• WHAT YOU NEED TO DO:
The answer should be the exact lines from the line containing "Given: Toggle camera view with camera icon" through the last line of the material below, with no pictures.

● ● ● ●

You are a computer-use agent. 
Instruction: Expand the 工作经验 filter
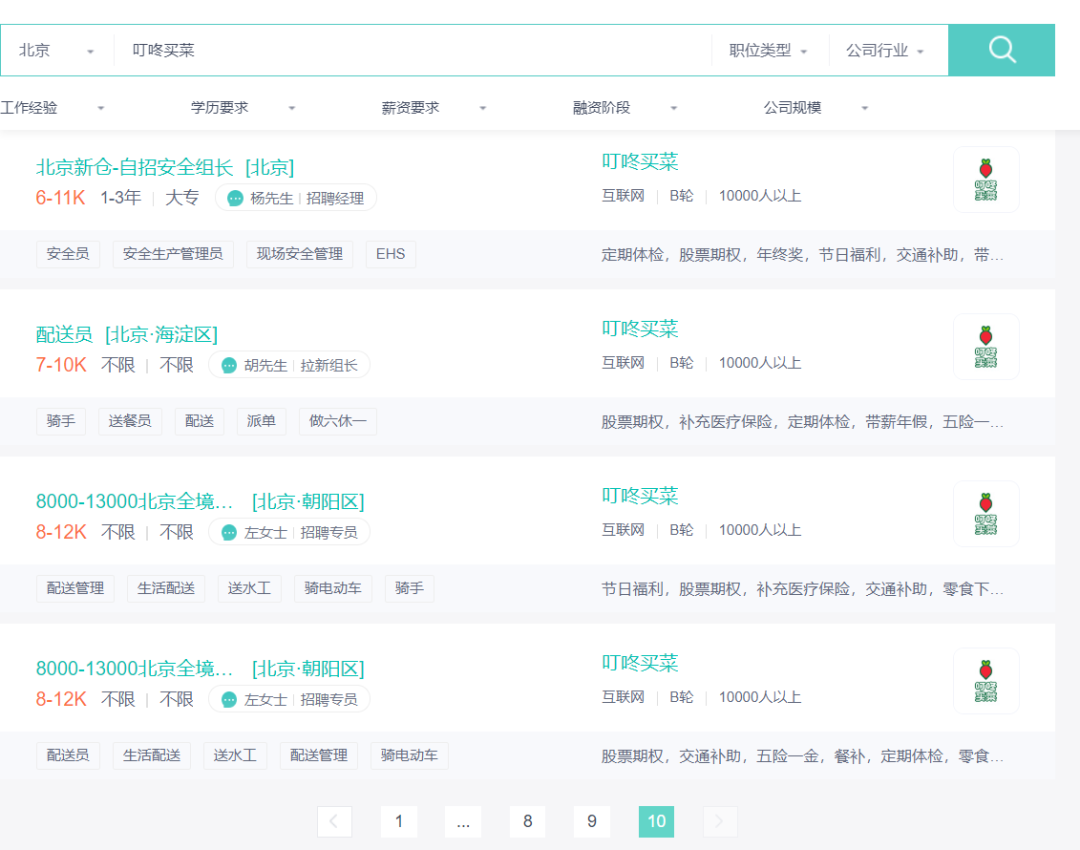pyautogui.click(x=52, y=108)
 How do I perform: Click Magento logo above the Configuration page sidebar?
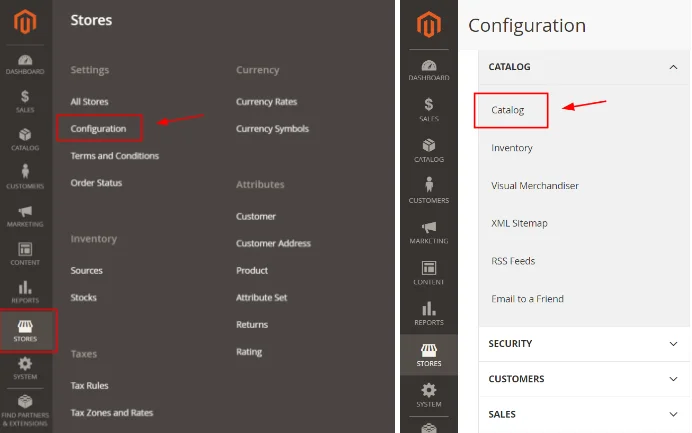point(429,24)
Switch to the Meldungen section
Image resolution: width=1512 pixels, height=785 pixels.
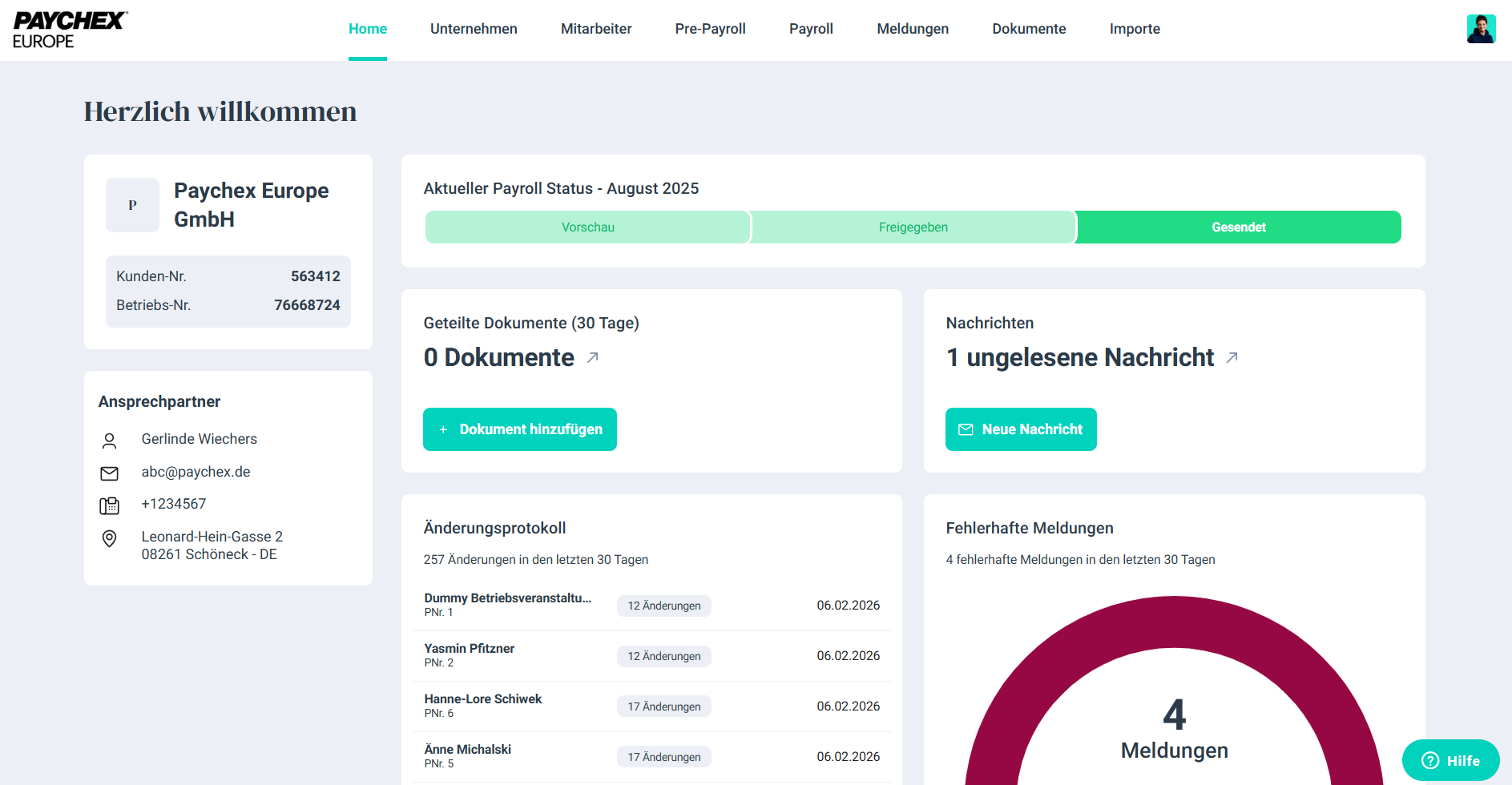(912, 29)
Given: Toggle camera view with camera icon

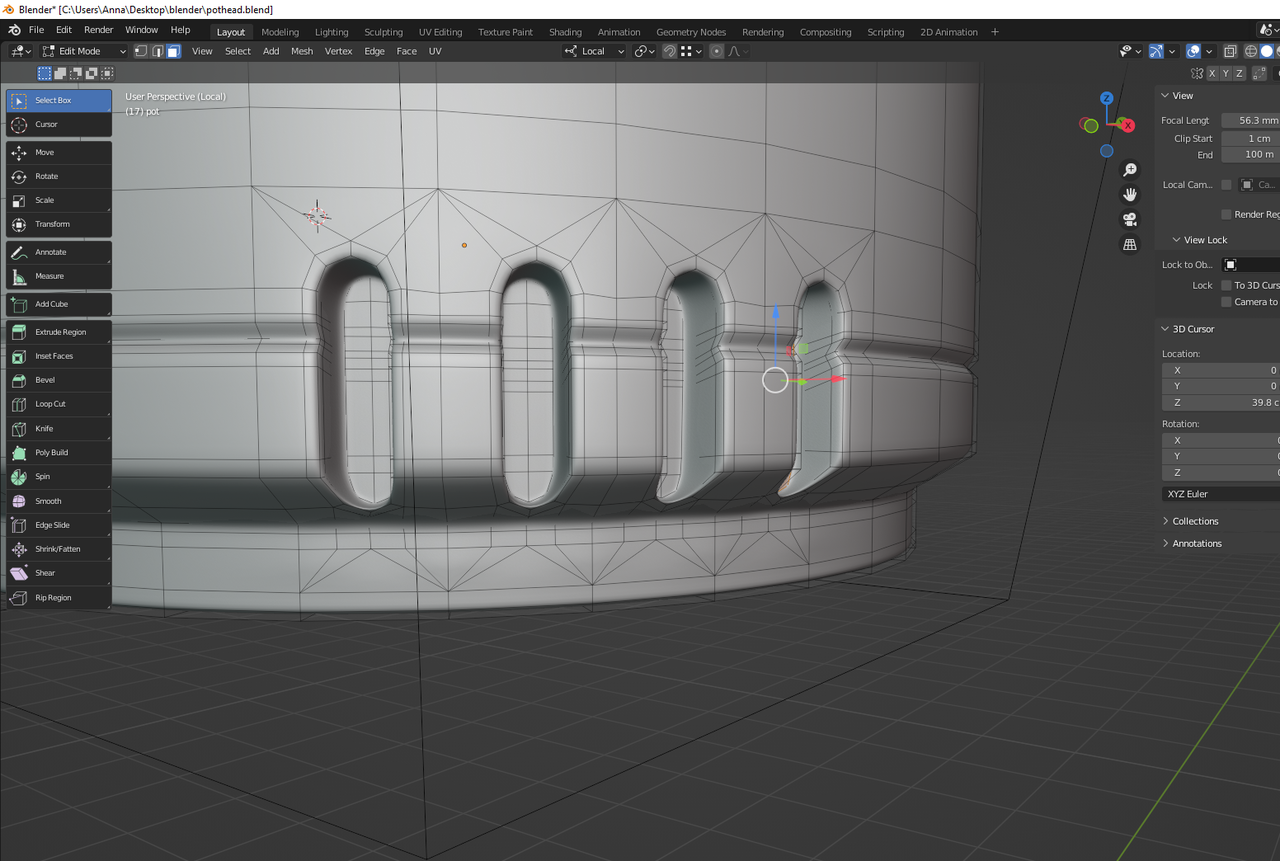Looking at the screenshot, I should [1130, 219].

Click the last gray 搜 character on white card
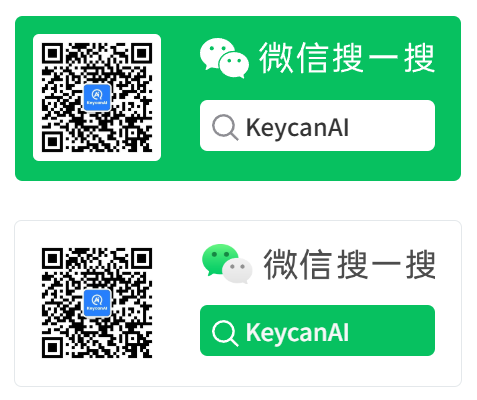pos(420,264)
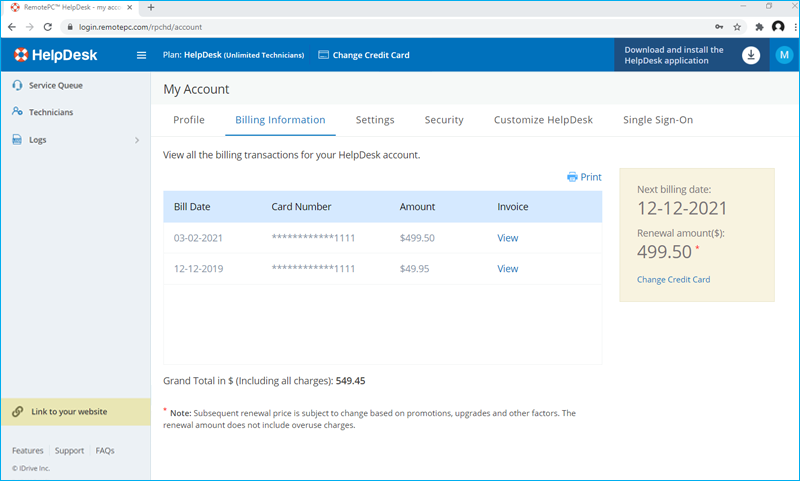The height and width of the screenshot is (481, 800).
Task: Open the Settings tab
Action: 375,120
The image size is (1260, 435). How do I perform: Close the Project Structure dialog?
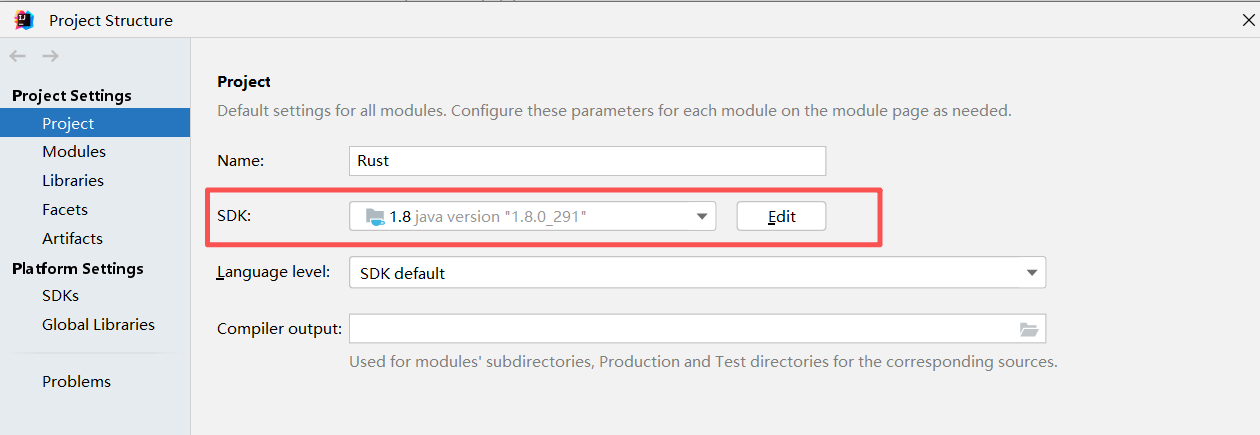(x=1248, y=20)
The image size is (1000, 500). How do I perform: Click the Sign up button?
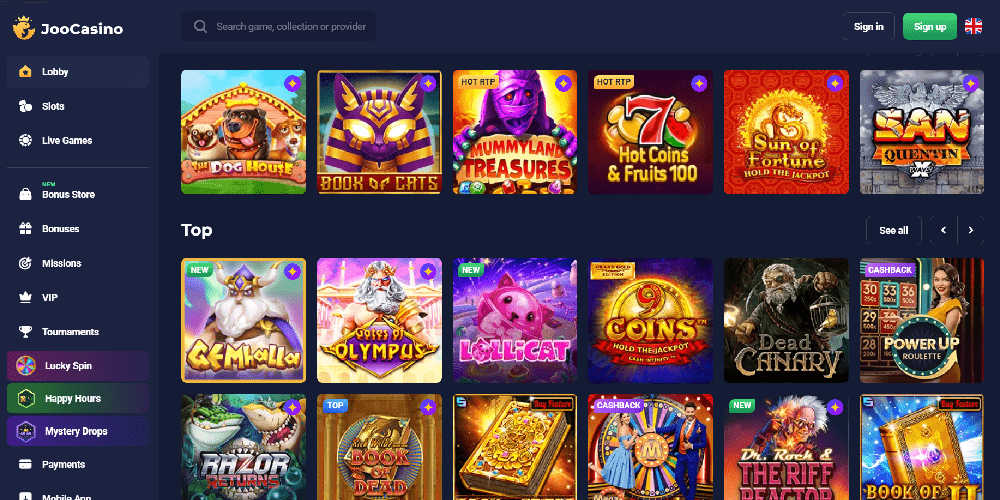(930, 27)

● ● ● ●

• EXERCISE ANSWER:
Given: Toggle camera view with camera icon

Looking at the screenshot, I should [1130, 219].

Click the last gray 搜 character on white card
pos(420,264)
The height and width of the screenshot is (481, 800).
Task: Open the Settings tab
Action: 375,120
The image size is (1260, 435). How do I perform: Close the Project Structure dialog?
(x=1248, y=20)
The image size is (1000, 500). How do I perform: Click the Sign up button?
(930, 27)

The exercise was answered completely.